In this regard, he made two seminal contributions. He began writing articles in the Dinamina in 1916 and almost immediately wrote on science, evolution, philosophy and anthropology. In Upan Da Sita Wickramasinghe recounts attending debates, reading periodicals and subscribing to foreign magazines, all of which helped transmit Western radical ideas to a deeply colonised society. In writing on these topics, in a mode and form accessible to a Sinhala speaking audience, he went beyond other cultural figures who lacked such contact with mass audiences. These articles, authored under the penname Hethuvadiya or “Rationalist”, gained enough attention and controversy to convince D.R. Wijewardene to hire him at Dinamina in 1920. Twelve years later he was promoted as editor.

Not long afterwards he also began writing in English. In English he wrote mostly on Sinhala culture, Buddhism and other aspects of Sri Lankan society and history. This intervention has yet to be appreciated in full. Before Wickramasinghe very few Sri Lankans wrote so much on Sri Lankan culture and history. As Senake Bandaranayake has reminded us of Ananda Coomaraswamy such intellectuals, drawn as they were from the very colonial societies they critiqued, projected a view of the country which tended to be anachronistic and romanticised. Wickramasinghe went beyond these frameworks and, as Amunugama observes, explored the underpinnings of Sinhala society. in this he did not have to discover or rediscover his society as Keyt did through literature and poetry and Wendt through photography. By the time he came of age he had immersed himself in Sinhala and Buddhist literature well enough to write on them for foreign audiences.
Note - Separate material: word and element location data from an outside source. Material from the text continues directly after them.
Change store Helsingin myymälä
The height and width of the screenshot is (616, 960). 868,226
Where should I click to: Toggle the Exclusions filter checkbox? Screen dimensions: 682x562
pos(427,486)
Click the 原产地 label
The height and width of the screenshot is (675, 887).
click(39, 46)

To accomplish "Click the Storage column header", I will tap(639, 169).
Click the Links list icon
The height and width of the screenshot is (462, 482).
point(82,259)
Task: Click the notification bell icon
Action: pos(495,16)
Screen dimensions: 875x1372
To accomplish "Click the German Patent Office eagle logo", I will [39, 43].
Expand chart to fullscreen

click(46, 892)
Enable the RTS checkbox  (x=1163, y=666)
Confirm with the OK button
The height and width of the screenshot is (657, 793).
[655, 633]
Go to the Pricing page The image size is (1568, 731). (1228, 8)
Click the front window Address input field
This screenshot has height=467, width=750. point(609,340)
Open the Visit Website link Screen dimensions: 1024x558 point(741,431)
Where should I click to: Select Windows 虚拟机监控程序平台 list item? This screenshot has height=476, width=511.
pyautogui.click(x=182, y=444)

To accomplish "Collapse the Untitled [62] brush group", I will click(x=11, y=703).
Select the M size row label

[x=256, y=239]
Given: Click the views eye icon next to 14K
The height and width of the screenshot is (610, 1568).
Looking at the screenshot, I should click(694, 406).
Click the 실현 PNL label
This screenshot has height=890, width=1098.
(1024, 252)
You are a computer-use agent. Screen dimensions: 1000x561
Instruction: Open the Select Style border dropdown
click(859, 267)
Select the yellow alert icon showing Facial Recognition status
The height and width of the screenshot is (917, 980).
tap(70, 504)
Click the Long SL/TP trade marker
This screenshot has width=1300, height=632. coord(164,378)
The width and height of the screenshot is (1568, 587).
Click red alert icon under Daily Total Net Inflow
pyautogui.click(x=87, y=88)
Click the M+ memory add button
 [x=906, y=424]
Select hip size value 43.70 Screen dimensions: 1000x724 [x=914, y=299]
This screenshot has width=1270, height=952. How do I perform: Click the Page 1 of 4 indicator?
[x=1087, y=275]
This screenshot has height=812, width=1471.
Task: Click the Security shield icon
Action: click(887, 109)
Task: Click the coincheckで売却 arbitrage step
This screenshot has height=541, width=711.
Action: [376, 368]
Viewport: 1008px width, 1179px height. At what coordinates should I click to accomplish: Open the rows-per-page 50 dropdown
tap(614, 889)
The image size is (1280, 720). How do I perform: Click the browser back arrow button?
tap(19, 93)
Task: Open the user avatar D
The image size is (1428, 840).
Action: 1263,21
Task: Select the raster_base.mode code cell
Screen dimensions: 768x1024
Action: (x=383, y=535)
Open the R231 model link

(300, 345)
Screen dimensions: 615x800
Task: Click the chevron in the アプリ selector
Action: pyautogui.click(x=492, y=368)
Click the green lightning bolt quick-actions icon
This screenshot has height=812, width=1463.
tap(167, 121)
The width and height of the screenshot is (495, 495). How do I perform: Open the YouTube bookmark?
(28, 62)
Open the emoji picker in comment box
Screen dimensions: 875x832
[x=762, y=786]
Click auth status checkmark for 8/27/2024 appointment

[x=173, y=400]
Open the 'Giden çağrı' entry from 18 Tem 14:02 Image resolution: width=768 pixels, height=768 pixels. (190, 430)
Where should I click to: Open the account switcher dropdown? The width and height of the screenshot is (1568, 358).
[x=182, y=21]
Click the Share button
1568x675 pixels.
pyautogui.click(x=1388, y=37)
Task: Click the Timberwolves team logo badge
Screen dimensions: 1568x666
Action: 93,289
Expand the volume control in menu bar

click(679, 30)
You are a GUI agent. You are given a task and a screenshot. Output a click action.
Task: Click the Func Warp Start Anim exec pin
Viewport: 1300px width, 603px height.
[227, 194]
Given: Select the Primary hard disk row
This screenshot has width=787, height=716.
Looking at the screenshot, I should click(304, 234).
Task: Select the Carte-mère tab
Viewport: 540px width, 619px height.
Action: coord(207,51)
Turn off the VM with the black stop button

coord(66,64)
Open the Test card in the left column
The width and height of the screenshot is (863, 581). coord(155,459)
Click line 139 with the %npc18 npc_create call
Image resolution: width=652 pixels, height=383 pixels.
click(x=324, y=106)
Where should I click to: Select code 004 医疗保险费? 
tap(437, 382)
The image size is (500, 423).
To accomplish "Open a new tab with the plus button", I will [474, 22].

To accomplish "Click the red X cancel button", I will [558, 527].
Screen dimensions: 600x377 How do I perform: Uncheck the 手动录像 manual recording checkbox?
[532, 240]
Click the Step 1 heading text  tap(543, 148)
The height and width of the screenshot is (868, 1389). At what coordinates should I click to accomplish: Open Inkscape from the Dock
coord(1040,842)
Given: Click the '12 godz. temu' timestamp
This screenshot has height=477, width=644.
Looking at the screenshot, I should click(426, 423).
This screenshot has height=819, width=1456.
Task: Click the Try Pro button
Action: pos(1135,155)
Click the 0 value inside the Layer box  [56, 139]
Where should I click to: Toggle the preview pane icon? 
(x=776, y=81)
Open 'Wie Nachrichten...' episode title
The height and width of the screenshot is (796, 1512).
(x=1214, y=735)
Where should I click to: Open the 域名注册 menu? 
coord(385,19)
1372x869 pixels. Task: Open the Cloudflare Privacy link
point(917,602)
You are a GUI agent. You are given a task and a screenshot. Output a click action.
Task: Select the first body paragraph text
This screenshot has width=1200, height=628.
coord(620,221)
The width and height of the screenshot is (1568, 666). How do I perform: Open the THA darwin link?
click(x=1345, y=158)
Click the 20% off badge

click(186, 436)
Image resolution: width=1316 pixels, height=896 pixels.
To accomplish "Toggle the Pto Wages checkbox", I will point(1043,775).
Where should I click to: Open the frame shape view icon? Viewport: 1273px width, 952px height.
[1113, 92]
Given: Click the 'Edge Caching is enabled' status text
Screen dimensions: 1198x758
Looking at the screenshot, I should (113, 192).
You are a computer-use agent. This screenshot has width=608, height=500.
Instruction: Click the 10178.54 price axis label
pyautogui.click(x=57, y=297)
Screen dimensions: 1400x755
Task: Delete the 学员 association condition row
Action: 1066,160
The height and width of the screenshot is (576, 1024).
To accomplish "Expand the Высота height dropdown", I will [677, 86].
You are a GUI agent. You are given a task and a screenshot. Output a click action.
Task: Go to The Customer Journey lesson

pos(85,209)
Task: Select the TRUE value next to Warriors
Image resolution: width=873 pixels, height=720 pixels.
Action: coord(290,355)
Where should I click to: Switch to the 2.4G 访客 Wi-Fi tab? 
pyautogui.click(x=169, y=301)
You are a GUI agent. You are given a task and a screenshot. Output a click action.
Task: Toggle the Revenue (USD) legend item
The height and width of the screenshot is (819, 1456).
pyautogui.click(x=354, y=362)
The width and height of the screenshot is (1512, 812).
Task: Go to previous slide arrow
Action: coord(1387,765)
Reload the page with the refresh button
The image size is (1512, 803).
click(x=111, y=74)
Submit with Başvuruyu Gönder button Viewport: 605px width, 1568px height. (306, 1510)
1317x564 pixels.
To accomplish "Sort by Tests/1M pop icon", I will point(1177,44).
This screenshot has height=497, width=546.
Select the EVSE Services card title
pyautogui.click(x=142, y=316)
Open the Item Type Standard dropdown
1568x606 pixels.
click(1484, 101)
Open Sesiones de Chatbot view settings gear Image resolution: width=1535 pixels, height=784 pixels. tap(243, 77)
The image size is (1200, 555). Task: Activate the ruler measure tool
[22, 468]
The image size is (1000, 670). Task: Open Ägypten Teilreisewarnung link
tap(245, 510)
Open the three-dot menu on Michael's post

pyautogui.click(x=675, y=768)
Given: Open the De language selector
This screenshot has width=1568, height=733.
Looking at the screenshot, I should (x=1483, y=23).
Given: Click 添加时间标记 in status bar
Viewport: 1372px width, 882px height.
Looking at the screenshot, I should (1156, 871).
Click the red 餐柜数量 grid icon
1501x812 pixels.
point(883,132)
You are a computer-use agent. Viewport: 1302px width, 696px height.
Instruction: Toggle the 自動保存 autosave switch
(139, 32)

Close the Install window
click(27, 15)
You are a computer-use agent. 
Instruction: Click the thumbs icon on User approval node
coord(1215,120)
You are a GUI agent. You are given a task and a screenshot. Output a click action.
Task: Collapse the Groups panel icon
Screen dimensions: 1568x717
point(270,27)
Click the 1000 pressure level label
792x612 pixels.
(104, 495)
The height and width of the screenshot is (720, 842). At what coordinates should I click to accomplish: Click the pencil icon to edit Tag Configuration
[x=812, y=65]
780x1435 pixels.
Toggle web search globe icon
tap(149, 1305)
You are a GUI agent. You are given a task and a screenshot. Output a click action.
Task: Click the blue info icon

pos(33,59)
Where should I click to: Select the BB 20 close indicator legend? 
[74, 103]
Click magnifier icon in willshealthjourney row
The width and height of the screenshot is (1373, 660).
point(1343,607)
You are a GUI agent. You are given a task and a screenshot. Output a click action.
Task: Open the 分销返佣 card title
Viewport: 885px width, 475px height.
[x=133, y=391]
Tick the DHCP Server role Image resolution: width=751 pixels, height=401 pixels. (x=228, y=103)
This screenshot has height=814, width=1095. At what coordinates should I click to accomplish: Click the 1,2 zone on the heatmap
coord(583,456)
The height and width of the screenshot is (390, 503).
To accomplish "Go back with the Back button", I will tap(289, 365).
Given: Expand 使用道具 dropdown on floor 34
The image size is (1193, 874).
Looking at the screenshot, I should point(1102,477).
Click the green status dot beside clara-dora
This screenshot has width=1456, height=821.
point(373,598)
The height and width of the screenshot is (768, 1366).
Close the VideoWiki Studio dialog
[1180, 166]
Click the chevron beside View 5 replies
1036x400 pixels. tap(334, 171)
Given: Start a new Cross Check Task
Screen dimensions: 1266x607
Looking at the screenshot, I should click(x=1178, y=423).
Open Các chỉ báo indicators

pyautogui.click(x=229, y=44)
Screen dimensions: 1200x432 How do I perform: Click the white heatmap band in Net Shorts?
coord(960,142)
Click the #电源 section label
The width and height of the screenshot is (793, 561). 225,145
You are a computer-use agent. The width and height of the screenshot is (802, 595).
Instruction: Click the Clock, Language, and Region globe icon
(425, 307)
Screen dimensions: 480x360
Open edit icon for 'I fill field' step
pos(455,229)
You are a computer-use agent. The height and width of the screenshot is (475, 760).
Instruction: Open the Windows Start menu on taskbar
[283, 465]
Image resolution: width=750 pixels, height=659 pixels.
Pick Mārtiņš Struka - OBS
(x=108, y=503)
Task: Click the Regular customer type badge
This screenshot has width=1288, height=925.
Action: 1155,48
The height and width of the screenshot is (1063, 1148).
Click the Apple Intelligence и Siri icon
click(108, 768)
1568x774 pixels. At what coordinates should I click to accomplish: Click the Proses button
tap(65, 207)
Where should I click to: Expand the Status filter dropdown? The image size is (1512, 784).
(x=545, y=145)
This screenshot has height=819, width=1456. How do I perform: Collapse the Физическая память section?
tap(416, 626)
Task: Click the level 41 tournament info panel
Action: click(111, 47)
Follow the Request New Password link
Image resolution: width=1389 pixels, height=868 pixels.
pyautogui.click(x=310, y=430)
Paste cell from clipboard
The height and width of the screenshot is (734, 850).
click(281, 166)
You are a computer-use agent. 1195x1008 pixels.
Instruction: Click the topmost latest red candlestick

Taken together, these contributions make up two sides of the same coin. He was an outsider looking in and an insider looking out. As Nalaka Gunawardena puts it, he was also the public intellectual of his time, “a powerful shaper of public discourse” who made it clear, perhaps for the first time in Sri Lanka, that “one cannot become a public intellectual without reaching the public.” It goes without saying that such a contribution would not have been possible without the many books he read indiscriminately, yet critically and the familiarity he was able to acquire with both local and Western texts.

These interventions also required much humility, a quality Wickramasinghe never lacked in his writings. Underlined in his copy of Anatole France’s On Life and Letters: Second Series, published in 1922 and perhaps bought during that time, is an aphorism that could not have better summed his way of looking at the world: “One seems to be almost attractive as soon as one is absolutely true.” In being true to himself, Wickramasinghe carved his own path. Nalaka Gunawardena puts it well: “Rarely has he been surpassed in this country, in his time or since.” It is this that has yet to become the subject of a definitive study.